## REQUIRED ACTION
Everything from the first line of the entries below through the line holding "Task: Click the オマール海老 item in 20代 list" must be printed exactly as written.
[[ DATASET RECORDS open ]]
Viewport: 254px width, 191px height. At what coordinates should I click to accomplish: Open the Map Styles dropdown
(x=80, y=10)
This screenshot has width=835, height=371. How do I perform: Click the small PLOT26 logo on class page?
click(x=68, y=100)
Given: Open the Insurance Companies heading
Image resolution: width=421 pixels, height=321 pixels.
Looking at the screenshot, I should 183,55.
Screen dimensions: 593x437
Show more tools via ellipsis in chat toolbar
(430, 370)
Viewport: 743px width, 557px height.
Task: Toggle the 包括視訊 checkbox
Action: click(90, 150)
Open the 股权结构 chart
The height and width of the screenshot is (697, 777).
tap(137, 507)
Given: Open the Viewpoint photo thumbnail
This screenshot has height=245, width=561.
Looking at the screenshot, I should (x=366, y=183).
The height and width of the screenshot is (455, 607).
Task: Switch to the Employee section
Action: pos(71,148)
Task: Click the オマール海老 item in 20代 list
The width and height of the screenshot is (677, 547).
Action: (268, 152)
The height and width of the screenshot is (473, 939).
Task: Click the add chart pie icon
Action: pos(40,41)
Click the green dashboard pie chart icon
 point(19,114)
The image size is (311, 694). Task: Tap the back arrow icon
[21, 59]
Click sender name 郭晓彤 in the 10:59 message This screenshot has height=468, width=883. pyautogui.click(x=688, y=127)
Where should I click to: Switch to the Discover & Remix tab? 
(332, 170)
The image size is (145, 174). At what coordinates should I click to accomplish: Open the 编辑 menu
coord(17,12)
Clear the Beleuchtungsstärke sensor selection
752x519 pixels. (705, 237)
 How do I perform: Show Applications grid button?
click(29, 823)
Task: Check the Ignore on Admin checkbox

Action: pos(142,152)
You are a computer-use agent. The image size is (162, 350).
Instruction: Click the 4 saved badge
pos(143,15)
[[ DATASET RECORDS closed ]]
## RESPONSE BELOW
Viewport: 254px width, 191px height. At what coordinates should I click to accomplish: Open the Map Styles dropdown
(x=80, y=10)
This screenshot has width=835, height=371. How do I perform: Click the small PLOT26 logo on class page?
click(x=68, y=100)
Given: Open the Insurance Companies heading
Image resolution: width=421 pixels, height=321 pixels.
Looking at the screenshot, I should 183,55.
Screen dimensions: 593x437
Show more tools via ellipsis in chat toolbar
(430, 370)
Viewport: 743px width, 557px height.
Task: Toggle the 包括視訊 checkbox
Action: click(90, 150)
Open the 股权结构 chart
The height and width of the screenshot is (697, 777).
tap(137, 507)
Given: Open the Viewpoint photo thumbnail
This screenshot has height=245, width=561.
Looking at the screenshot, I should (x=366, y=183).
The height and width of the screenshot is (455, 607).
Task: Switch to the Employee section
Action: pos(71,148)
Task: Click the オマール海老 item in 20代 list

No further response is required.